Reproduce the listing below line for line, without any changes, and leave out the pictures.

───── Recorded data

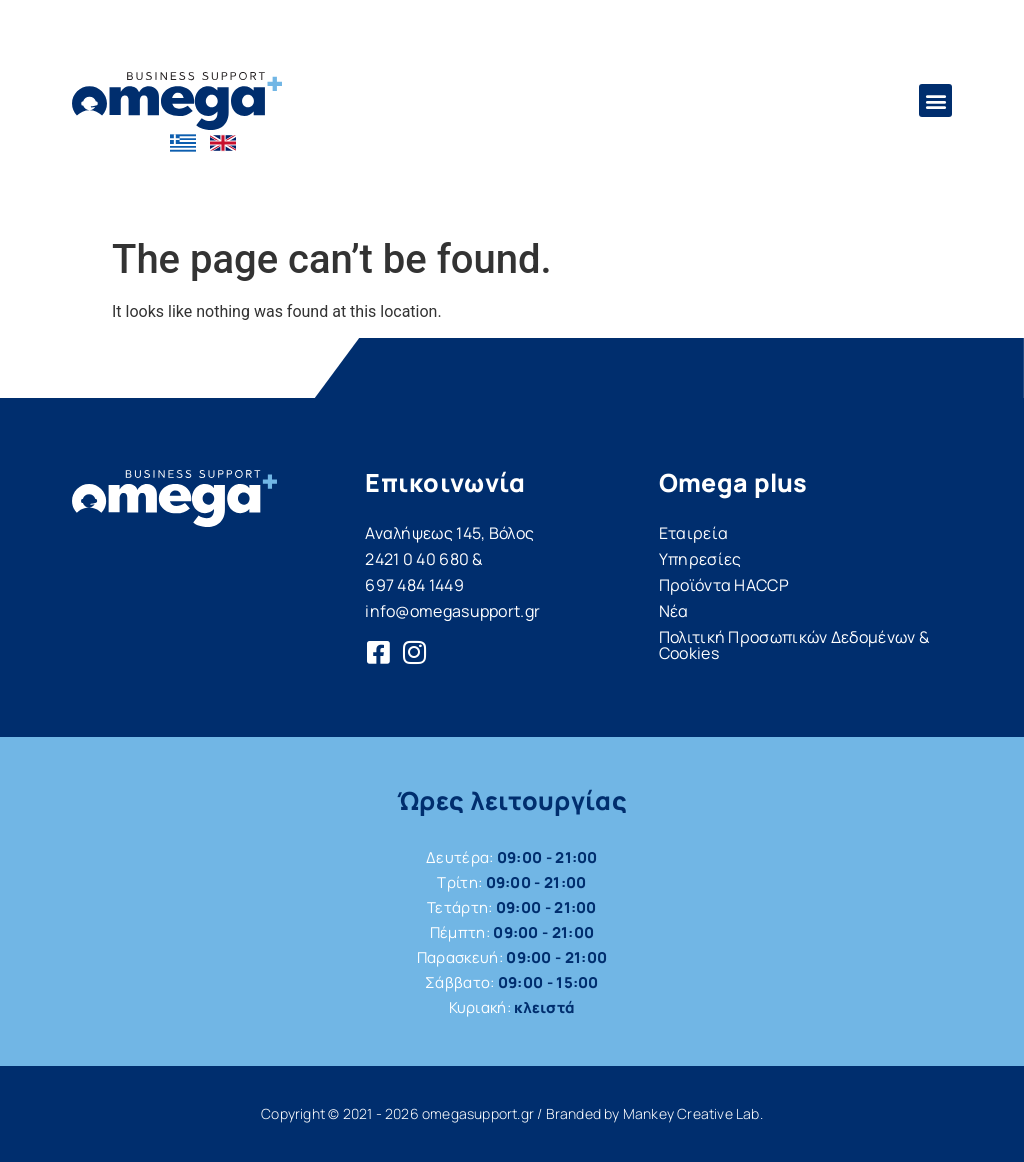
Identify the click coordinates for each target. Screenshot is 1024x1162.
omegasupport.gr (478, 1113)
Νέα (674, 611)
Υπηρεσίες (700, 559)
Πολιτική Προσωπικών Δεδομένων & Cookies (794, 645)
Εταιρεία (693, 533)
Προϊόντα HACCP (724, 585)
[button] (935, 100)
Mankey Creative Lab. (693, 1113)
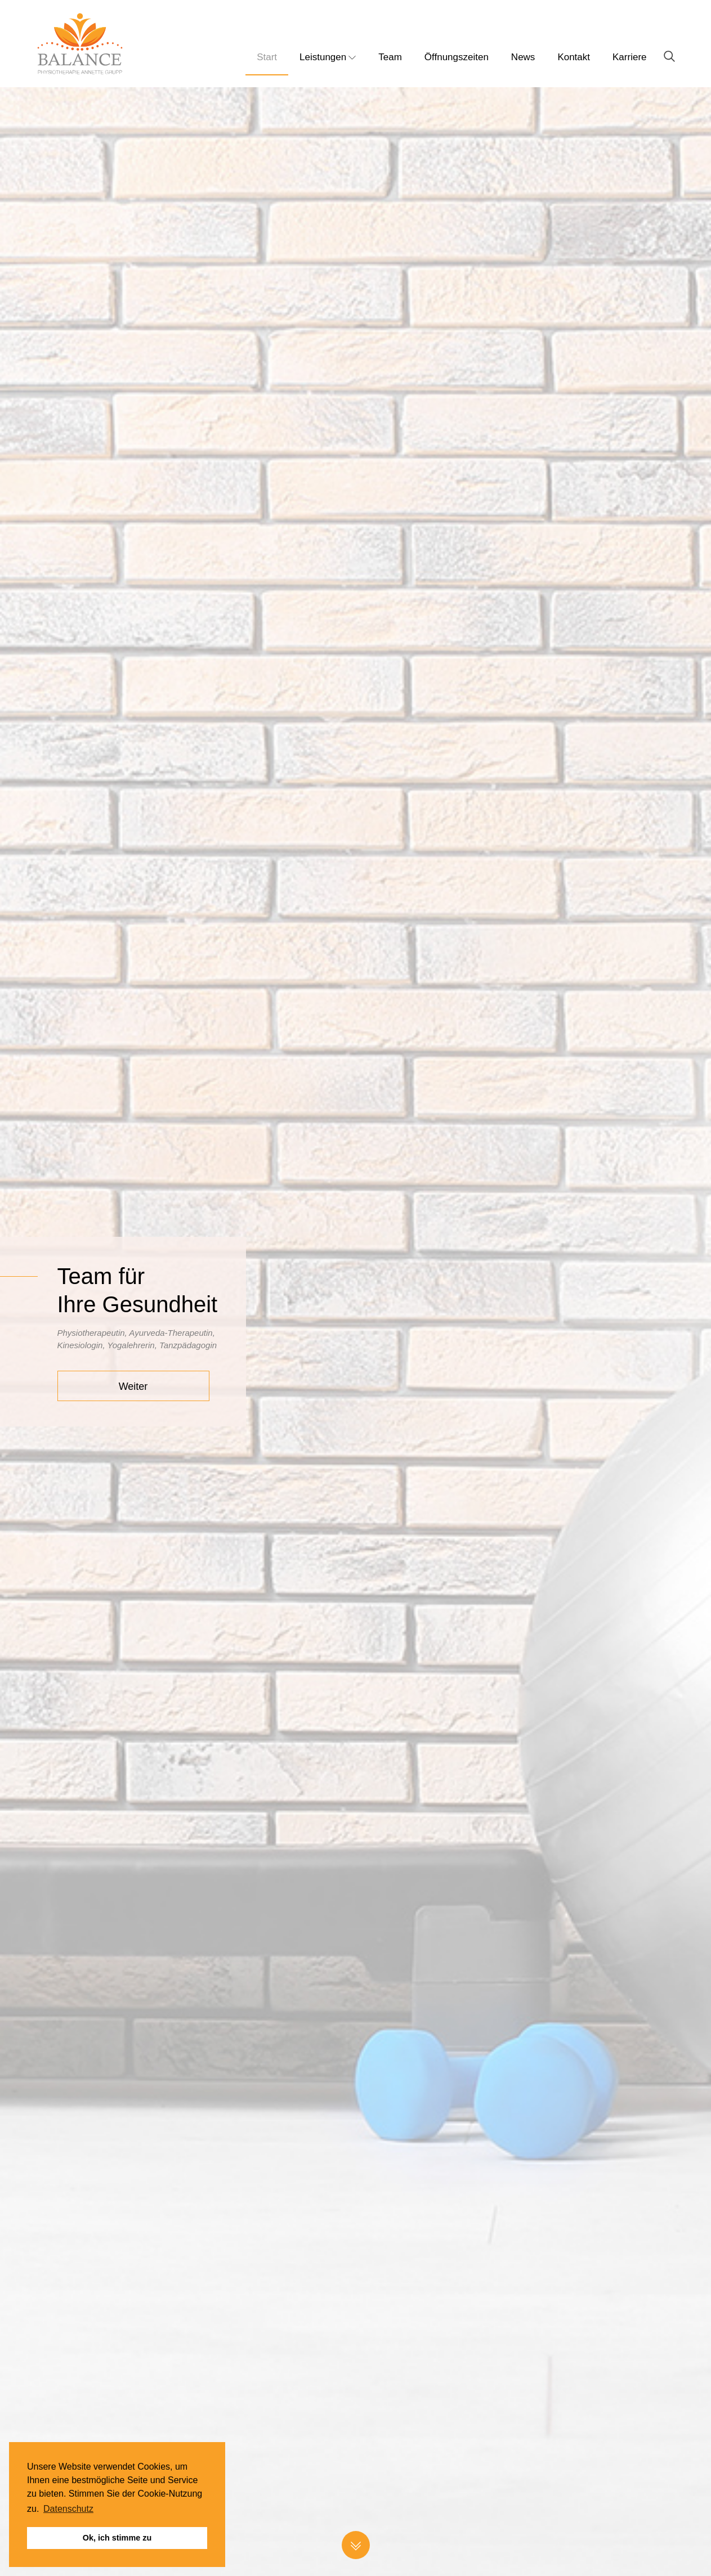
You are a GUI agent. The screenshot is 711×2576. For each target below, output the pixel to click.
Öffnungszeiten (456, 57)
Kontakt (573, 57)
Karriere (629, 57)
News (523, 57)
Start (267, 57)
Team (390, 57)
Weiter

──────────

### Response to this exercise
Identify the click coordinates for each target. Screenshot is 1024x1162.
omegasupport.gr (478, 1113)
Νέα (674, 611)
Υπηρεσίες (700, 559)
Πολιτική Προσωπικών Δεδομένων & Cookies (794, 645)
Εταιρεία (693, 533)
Προϊόντα HACCP (724, 585)
[button] (935, 100)
Mankey Creative Lab. (693, 1113)
You are a GUI agent. The screenshot is 711×2576. For each target below, output the pixel to click.
Öffnungszeiten (456, 57)
Kontakt (573, 57)
Karriere (629, 57)
News (523, 57)
Start (267, 57)
Team (390, 57)
Weiter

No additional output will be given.